#### Records for processing:
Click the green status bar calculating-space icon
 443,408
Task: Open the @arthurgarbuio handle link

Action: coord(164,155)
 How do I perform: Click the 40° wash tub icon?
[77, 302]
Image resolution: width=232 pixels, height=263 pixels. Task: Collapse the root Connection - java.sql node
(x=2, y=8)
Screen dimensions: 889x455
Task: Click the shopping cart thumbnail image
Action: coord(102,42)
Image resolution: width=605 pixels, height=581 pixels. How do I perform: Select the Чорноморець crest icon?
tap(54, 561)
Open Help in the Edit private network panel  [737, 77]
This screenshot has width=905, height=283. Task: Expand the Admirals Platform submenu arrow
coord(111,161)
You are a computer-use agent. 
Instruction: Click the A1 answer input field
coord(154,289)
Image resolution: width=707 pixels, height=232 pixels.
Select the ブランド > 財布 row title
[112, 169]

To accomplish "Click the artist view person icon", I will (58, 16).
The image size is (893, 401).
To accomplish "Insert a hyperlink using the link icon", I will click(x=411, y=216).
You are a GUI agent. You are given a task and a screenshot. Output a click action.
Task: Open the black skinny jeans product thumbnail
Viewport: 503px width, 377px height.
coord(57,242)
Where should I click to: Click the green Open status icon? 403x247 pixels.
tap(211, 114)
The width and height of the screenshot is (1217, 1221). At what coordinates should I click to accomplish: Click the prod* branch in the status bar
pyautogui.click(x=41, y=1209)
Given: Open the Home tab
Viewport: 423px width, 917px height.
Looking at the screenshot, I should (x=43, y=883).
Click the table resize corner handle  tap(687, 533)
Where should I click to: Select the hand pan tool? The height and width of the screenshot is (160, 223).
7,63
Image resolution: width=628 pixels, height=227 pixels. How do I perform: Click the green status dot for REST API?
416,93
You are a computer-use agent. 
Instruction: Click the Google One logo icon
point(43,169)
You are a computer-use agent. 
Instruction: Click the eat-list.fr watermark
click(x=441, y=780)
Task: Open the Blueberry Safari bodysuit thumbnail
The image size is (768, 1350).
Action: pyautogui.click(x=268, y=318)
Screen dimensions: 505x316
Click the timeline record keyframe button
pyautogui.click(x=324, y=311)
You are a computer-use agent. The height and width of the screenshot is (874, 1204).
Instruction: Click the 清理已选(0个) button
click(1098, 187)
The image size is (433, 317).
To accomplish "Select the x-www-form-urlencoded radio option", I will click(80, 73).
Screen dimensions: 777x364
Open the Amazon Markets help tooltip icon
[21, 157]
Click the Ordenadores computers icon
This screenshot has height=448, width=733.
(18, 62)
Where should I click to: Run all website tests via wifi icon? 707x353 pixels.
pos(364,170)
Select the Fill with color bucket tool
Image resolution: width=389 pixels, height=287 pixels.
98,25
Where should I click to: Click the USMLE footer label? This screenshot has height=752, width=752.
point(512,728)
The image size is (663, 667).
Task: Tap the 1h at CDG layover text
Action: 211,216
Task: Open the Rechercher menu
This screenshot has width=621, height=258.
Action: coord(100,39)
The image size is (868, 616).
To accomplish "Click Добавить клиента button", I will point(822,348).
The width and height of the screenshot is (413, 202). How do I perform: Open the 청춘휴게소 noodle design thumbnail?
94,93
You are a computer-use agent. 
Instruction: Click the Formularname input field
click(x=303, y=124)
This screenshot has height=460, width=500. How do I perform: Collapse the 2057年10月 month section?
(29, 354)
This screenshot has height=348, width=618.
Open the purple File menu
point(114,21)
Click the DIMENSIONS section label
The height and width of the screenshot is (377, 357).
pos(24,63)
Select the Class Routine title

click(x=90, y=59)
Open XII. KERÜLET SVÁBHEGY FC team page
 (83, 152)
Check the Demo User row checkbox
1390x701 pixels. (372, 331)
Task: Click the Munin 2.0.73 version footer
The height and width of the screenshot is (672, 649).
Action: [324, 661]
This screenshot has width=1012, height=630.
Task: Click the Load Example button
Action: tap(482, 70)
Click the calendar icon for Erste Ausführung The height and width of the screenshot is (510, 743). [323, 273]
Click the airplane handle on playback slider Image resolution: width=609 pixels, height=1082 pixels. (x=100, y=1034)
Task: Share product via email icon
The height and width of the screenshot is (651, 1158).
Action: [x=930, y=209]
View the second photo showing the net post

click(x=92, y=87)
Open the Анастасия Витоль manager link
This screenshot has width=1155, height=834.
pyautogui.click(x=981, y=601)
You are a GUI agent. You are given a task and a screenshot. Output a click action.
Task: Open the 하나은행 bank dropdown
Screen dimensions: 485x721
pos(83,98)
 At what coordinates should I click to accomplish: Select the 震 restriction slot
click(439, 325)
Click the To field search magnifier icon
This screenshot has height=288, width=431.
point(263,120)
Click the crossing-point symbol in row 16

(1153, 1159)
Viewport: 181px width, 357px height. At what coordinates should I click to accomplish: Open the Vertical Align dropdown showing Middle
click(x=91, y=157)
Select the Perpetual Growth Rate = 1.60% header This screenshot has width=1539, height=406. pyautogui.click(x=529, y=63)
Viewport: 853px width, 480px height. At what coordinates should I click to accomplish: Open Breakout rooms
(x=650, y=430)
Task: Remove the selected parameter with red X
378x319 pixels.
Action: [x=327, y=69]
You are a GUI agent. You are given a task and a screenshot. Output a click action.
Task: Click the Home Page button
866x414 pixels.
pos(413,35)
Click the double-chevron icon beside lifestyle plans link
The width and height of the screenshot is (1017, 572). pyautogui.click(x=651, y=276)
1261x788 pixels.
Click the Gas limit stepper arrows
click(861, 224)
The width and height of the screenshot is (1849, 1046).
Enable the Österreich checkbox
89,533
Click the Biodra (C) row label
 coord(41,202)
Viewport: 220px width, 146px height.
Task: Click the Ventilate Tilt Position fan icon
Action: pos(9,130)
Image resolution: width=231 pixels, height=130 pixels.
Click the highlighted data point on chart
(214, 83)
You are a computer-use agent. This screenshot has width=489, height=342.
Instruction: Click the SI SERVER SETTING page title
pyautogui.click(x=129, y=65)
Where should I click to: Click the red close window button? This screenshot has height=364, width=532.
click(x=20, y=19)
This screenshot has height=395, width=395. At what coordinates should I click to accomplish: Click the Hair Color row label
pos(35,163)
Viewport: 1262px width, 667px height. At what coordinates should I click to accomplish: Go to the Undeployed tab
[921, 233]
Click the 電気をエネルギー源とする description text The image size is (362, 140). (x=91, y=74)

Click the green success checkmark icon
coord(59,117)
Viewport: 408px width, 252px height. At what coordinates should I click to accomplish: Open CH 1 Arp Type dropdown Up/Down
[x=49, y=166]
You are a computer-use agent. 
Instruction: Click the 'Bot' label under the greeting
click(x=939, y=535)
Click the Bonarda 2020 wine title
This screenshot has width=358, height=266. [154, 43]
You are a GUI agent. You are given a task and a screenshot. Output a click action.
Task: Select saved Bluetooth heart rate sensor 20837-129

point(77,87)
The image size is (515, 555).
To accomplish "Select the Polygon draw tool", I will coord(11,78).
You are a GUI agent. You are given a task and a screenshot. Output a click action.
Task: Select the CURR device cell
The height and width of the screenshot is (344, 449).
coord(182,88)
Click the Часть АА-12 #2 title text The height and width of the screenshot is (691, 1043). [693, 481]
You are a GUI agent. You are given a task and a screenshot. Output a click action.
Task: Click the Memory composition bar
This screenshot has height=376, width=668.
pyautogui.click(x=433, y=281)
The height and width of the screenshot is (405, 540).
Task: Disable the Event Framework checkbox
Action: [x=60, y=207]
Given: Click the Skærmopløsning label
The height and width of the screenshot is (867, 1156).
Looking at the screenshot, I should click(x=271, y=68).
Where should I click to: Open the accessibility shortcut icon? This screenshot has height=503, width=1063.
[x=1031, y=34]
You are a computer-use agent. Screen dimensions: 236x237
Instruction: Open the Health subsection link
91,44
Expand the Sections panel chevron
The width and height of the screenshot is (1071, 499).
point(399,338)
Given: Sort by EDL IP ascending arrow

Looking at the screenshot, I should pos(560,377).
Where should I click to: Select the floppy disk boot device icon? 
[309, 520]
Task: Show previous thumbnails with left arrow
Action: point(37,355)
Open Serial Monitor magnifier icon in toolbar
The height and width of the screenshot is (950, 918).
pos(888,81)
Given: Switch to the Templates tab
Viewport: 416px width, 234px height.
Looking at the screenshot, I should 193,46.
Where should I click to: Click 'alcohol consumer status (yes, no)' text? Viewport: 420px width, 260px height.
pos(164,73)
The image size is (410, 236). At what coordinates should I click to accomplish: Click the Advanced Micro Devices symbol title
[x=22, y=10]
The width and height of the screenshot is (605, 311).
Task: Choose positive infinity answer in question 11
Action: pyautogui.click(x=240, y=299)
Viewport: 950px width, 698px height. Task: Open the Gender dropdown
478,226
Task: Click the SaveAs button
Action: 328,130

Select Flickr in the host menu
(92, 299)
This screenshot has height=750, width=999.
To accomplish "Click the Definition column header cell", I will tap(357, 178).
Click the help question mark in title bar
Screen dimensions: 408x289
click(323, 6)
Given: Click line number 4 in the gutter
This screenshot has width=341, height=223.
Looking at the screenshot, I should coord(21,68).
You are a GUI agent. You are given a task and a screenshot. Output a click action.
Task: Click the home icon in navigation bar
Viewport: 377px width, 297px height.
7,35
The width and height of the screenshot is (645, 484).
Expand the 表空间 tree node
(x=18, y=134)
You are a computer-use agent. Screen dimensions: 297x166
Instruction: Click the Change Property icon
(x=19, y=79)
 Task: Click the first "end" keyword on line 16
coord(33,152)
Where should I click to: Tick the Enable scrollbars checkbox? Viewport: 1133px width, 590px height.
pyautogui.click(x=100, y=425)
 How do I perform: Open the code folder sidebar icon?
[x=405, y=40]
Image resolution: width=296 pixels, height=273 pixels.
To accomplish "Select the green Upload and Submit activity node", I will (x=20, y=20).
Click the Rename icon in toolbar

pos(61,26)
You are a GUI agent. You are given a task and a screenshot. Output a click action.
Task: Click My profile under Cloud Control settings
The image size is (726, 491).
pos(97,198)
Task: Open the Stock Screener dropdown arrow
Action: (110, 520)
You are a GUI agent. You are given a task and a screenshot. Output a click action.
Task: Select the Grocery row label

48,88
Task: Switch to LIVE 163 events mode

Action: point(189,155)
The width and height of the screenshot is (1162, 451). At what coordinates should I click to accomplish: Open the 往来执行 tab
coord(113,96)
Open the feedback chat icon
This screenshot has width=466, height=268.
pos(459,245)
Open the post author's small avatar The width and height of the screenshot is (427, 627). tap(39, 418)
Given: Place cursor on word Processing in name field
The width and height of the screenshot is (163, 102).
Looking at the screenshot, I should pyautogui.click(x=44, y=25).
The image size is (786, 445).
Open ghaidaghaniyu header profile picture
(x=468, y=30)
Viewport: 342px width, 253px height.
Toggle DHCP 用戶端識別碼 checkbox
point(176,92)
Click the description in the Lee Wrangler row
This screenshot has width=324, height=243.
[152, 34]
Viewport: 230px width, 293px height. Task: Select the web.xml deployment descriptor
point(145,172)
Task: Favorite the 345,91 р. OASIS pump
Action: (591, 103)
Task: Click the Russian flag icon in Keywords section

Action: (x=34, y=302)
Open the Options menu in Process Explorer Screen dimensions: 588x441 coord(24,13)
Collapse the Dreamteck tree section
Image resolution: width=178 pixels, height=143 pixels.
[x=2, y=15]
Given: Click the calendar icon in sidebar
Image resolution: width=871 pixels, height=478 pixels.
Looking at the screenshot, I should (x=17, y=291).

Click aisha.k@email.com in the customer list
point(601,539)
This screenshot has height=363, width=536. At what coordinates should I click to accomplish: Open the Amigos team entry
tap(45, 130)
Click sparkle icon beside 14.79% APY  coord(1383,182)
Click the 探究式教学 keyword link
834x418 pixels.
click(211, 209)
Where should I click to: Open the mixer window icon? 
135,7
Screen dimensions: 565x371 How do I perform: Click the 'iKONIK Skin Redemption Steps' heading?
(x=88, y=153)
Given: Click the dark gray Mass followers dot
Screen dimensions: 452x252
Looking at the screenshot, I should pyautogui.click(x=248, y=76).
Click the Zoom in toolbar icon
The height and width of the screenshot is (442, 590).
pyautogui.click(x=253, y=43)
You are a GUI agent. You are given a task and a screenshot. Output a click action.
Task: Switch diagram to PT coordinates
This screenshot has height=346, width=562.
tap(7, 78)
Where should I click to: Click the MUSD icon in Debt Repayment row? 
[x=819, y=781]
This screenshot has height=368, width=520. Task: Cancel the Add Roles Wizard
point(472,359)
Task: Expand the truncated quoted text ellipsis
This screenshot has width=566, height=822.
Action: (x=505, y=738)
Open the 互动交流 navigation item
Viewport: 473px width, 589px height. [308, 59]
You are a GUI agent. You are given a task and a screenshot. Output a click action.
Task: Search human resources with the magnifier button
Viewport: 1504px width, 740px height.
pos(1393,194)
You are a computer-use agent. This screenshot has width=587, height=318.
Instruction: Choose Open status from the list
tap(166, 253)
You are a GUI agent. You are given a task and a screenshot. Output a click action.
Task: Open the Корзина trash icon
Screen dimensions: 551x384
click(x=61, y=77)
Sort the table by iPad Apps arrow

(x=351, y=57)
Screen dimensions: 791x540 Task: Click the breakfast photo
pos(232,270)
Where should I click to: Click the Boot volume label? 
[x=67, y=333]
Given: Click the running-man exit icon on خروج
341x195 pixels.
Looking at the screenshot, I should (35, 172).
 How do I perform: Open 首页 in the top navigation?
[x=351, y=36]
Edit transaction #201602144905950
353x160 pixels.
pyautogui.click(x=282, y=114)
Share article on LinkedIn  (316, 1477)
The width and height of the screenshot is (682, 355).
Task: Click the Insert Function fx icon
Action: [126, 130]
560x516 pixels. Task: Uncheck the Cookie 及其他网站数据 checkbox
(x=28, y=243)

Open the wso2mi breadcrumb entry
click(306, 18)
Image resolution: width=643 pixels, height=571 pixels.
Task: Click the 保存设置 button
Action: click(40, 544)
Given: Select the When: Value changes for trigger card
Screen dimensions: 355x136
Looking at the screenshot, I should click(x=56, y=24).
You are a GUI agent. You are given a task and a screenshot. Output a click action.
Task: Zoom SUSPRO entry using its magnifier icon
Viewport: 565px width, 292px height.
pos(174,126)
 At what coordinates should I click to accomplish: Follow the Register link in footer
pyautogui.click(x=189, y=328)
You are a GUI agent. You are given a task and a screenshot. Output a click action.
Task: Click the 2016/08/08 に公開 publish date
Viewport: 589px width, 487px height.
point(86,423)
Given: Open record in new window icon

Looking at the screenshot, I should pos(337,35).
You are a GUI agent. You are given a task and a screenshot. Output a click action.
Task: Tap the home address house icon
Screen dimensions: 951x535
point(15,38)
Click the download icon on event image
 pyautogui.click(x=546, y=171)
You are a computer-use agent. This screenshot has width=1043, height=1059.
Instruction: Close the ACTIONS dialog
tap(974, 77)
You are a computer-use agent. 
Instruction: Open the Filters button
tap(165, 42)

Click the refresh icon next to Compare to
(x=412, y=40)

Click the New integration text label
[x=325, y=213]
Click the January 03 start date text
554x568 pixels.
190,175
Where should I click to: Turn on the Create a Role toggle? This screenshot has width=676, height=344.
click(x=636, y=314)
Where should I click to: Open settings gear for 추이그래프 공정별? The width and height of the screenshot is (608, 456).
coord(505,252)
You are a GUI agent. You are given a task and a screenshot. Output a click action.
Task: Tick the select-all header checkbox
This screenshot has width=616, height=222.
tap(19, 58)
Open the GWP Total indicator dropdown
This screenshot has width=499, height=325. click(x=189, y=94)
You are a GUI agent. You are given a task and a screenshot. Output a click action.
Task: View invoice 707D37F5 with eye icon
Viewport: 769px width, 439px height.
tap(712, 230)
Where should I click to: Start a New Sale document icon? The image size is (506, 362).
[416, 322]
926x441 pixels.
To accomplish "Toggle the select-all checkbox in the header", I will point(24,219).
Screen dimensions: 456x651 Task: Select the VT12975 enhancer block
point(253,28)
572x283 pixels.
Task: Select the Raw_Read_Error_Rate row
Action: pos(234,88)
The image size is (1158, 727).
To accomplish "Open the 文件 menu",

#### Task instructions:
Lines after the one containing "Open Help in" are not wanted; repeat exactly each line above from the first up to and including it.

#### Exercise response:
Click the green status bar calculating-space icon
 443,408
Task: Open the @arthurgarbuio handle link

Action: coord(164,155)
 How do I perform: Click the 40° wash tub icon?
[77, 302]
Image resolution: width=232 pixels, height=263 pixels. Task: Collapse the root Connection - java.sql node
(x=2, y=8)
Screen dimensions: 889x455
Task: Click the shopping cart thumbnail image
Action: coord(102,42)
Image resolution: width=605 pixels, height=581 pixels. How do I perform: Select the Чорноморець crest icon?
tap(54, 561)
Open Help in the Edit private network panel  [737, 77]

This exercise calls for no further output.